- [Prompt] Format every item below as a two-column CSV with the columns "query" and "coordinates", one row per request, putting its text and its answer each in a single quoted field with line breaks replaced by spaces. Leave the pictures out.

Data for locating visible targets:
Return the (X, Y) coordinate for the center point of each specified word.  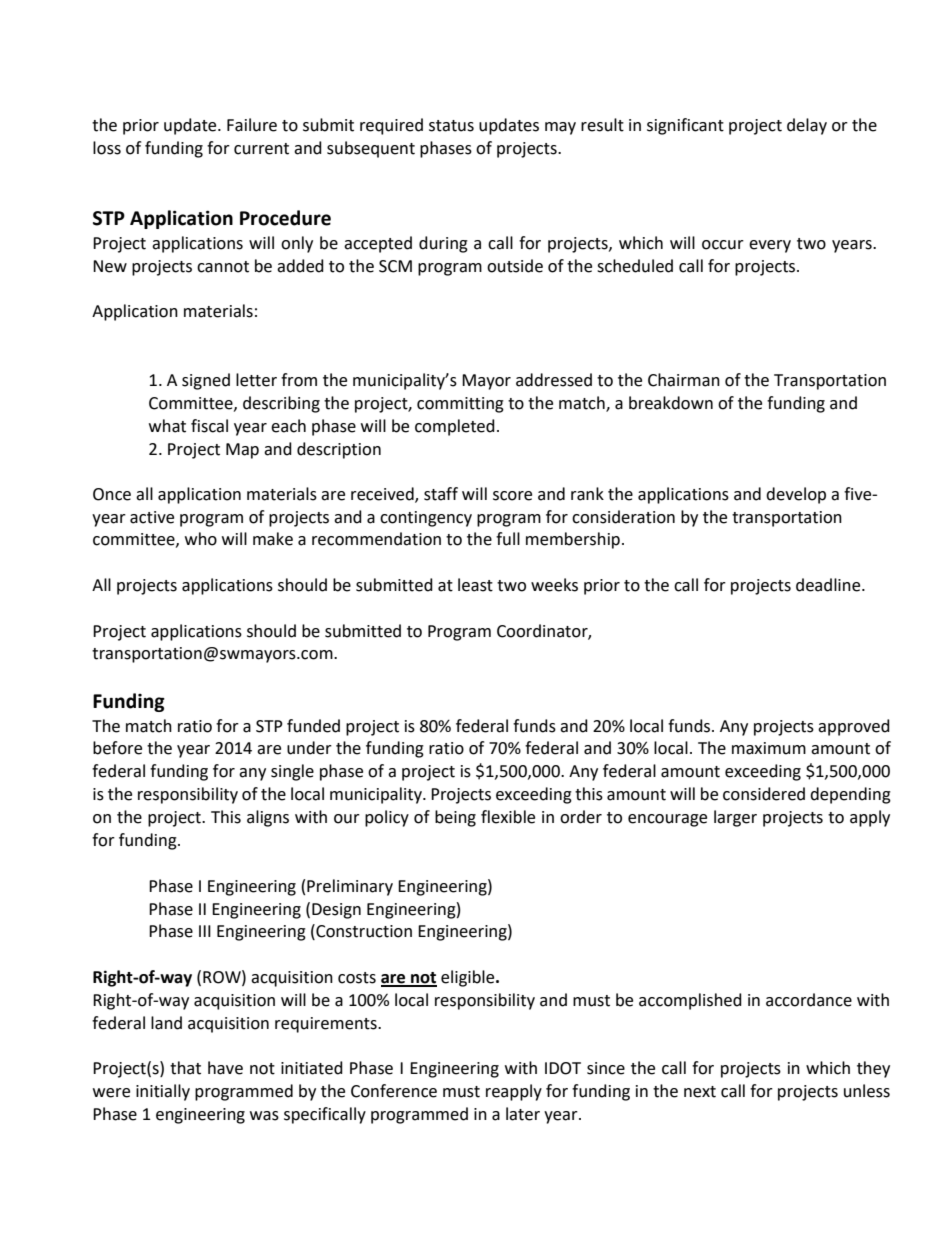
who (201, 539)
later (523, 1114)
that (185, 1068)
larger (735, 818)
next (700, 1092)
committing (460, 405)
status (451, 126)
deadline (829, 585)
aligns (268, 818)
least (475, 585)
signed (206, 381)
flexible (508, 817)
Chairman (684, 380)
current (261, 149)
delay (807, 126)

- [Answer to this problem]
query,coordinates
"Return the (X, Y) coordinate for the center point of each specified word. who","(201, 539)"
"later","(523, 1114)"
"that","(185, 1068)"
"larger","(735, 818)"
"next","(700, 1092)"
"committing","(460, 405)"
"status","(451, 126)"
"deadline","(829, 585)"
"aligns","(268, 818)"
"least","(475, 585)"
"signed","(206, 381)"
"flexible","(508, 817)"
"Chairman","(684, 380)"
"current","(261, 149)"
"delay","(807, 126)"